*Consegna*. Trasforma in un elenco il paragrafo dell'intervista che inizia con «Si crea mettendo a fuoco», conservando i fatti principali.

*Brano da leggere*.
-=-=-=-=-

Dai suoi libri emerge l’importanza del dialogo come strumento di conoscenza ed interazione tra il lettore ed il personaggio. Dalla sua scrittura trae valore l’universo femminile e l’attenzione per il mito e la storia, riportata ai nostri tempi. L’autrice di “Tabù” (Homo Scrivens), “Noi due punto zero” (Homo Scrivens), “Lilith” (Homo Scrivens) e “Storia pettegola di Napoli” (Newton Compton editori), rivela il segreto della sua scrittura di successo, basata sullo sviluppo dell’Interiologia.

Chiara, l’Interiologia è una tecnica spirituale di cui fai largo uso nei tuoi libri. Come si crea una connessione tra Innerself approach e pratica creativa?

Si crea mettendo a fuoco la creatività che fa leva sul pensiero laterale. Si ricorre ad esempio alla tecnica dei sei cappelli del pensare, che io applico sempre alla scrittura e che permette di farci scivolare moralmente nell’ideologico mantenendo lo sguardo sull’interiorità. Il primo cappello a cui si fa riferimento è neutrale, ossia il bianco, che ci mostra il possibile senza il lato emozionale; il secondo è un cappello rosso, prettamente emotivo che evidenzia la parte delle emozioni portata all’eccesso; il terzo il cappello nero, invece, tende a mostrare le cose negative; il quarto, il cappello verde pone in risalto la speranza dell’azione narrativa destrutturando il pensiero monolitico e poi cerco di percepire attraverso l’attenzione, di sentire il mio corpo, arrivando fino in fondo a me. Con il cappello giallo applico poi il pensiero positivo per vedere possibilità dove sembra non ci siano, mentre con il cappello blu arrivo all’autocontrollo in sequenza, scandagliando le alternative di azioni e reazioni.

In che modo questa tecnica può essere adoperata per mettere in luce i personaggi di una storia?

I personaggi di cui parlo nei miei libri attraverso la personalizzazione, mi permettono di sentire dentro ciascuno di loro. Praticamente, mi metto in ascolto delle loro azioni vivendole a livello sia storico che corporeo; cerco un piccolo spazio di risonanza attraverso il quale riportare le loro vite a me e lo faccio tenendo conto dei sentimenti universali, delle categorie di pensiero universali che tento di trasportare, rispetto alla dimensione storica, in una visualizzazione obiettiva e creativa, letta nella regressione non solo dello spazio, ma anche dell’immaginazione.

-Il tuo metodo introspettivo diventa un progetto culturale per i giovani. Perchè chiamarlo Agorà?

Agorà è nato a causa della virtualità esponenziale in cui vivono i ragazzi di oggi e che li sta portando ad una idealizzazione estrema del sé; cosa che spesso può produrre violenza. Siamo precipitati in un’arena con leoni da tastiera, per questo resta indispensabile uscire dall’arena da cui si rischia di essere inghiottiti, per ritornare alla cura della condivisione.

-=-=-=-=-

*Dati grezzi*.
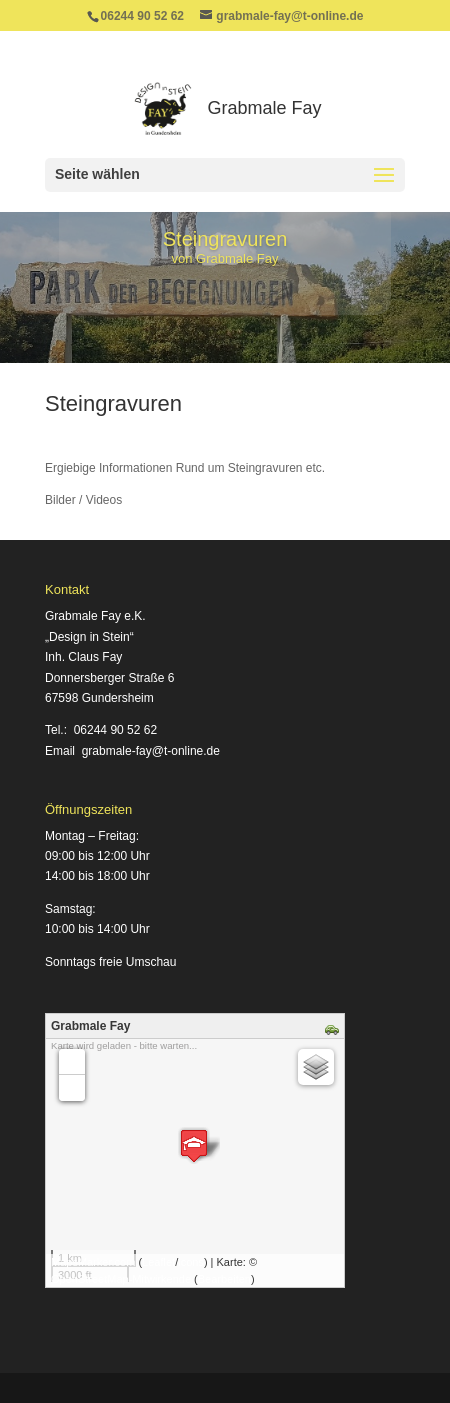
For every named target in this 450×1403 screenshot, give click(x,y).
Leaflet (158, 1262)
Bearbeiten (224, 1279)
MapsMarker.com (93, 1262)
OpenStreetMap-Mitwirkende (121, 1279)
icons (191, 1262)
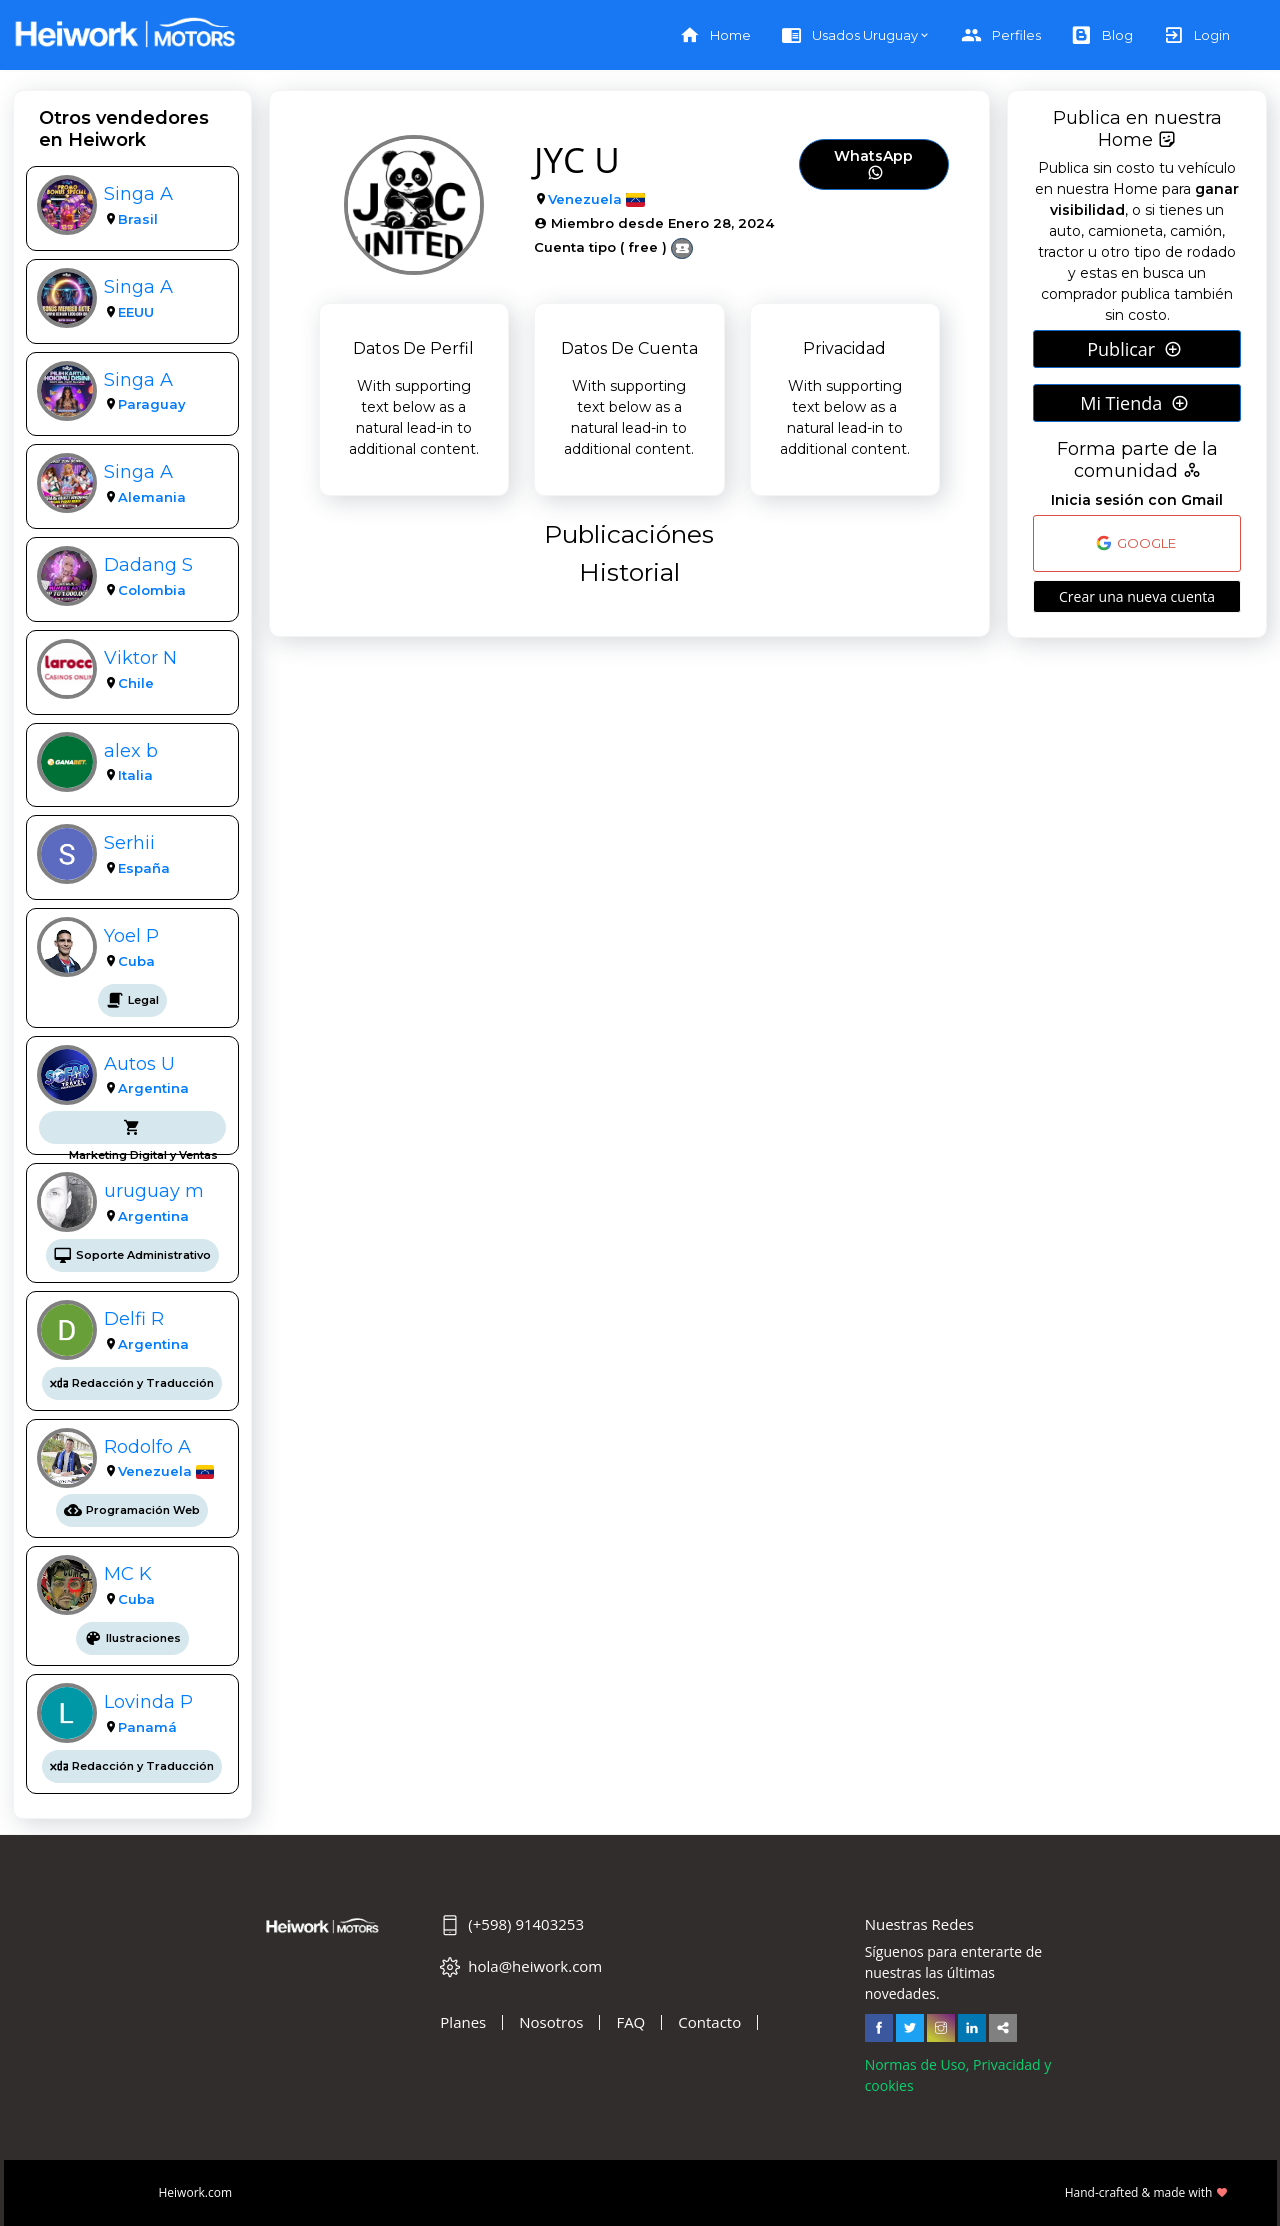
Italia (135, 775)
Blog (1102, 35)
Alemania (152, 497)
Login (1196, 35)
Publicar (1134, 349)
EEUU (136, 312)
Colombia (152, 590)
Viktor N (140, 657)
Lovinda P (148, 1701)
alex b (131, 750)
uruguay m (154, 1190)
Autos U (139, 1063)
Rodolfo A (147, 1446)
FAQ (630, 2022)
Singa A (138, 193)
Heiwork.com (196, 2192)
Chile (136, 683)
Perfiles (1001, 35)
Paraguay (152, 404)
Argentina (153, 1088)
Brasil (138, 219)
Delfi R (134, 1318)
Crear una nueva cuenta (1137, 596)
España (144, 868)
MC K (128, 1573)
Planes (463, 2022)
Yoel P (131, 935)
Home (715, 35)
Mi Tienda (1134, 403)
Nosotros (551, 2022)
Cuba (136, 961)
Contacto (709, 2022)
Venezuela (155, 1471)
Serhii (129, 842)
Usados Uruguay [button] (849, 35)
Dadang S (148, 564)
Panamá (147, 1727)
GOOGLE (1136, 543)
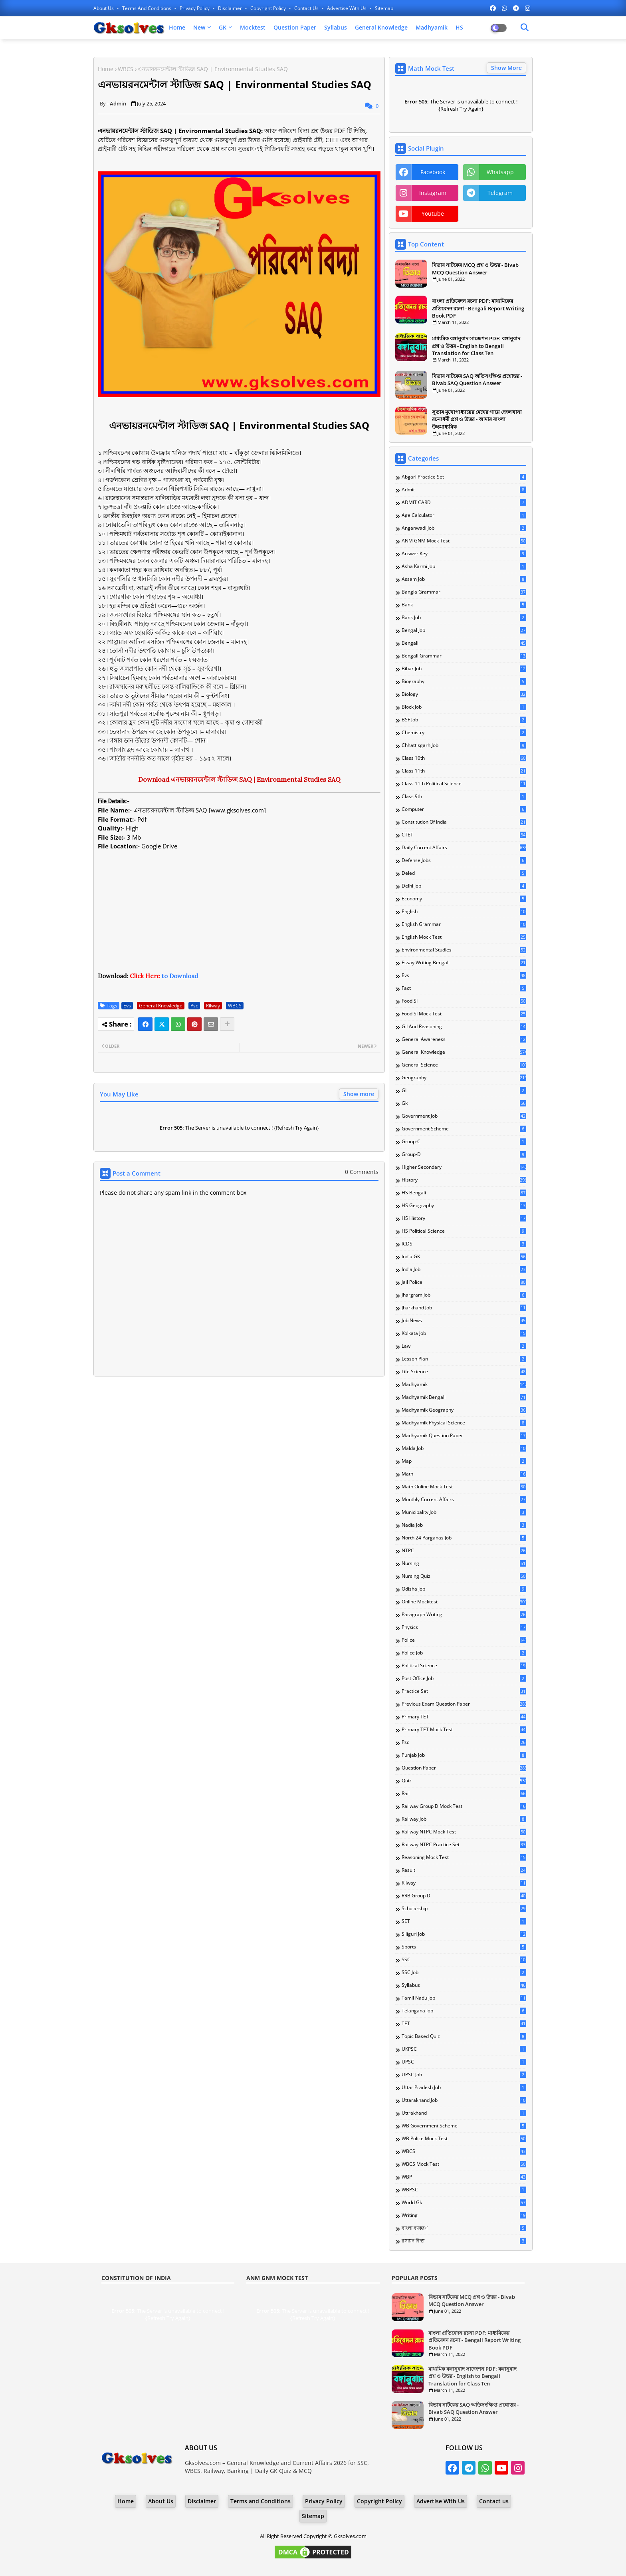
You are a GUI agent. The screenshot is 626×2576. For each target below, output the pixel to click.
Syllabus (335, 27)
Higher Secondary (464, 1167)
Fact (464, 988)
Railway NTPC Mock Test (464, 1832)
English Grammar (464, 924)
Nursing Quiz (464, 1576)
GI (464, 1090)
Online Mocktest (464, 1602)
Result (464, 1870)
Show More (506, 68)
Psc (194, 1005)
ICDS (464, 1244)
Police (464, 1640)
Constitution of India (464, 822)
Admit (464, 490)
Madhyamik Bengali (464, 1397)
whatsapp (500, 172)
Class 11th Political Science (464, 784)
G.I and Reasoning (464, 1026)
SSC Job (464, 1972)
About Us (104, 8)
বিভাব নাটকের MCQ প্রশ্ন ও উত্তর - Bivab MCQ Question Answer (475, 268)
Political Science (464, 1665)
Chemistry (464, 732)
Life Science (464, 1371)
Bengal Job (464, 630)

-=-=-=-=-

*Soluzione*.
La connessione nasce dalla creatività che fa leva sul pensiero laterale, ad esempio con la tecnica dei sei cappelli del pensare, applicata alla scrittura:
- cappello bianco: neutrale, mostra il possibile senza il lato emozionale;
- cappello rosso: emotivo, evidenzia le emozioni portate all'eccesso;
- cappello nero: mostra le cose negative;
- cappello verde: mette in risalto la speranza dell'azione narrativa destrutturando il pensiero monolitico, seguito dall'ascolto attento del proprio corpo;
- cappello giallo: pensiero positivo per vedere possibilità dove sembra non ce ne siano;
- cappello blu: autocontrollo in sequenza, esaminando le alternative di azioni e reazioni.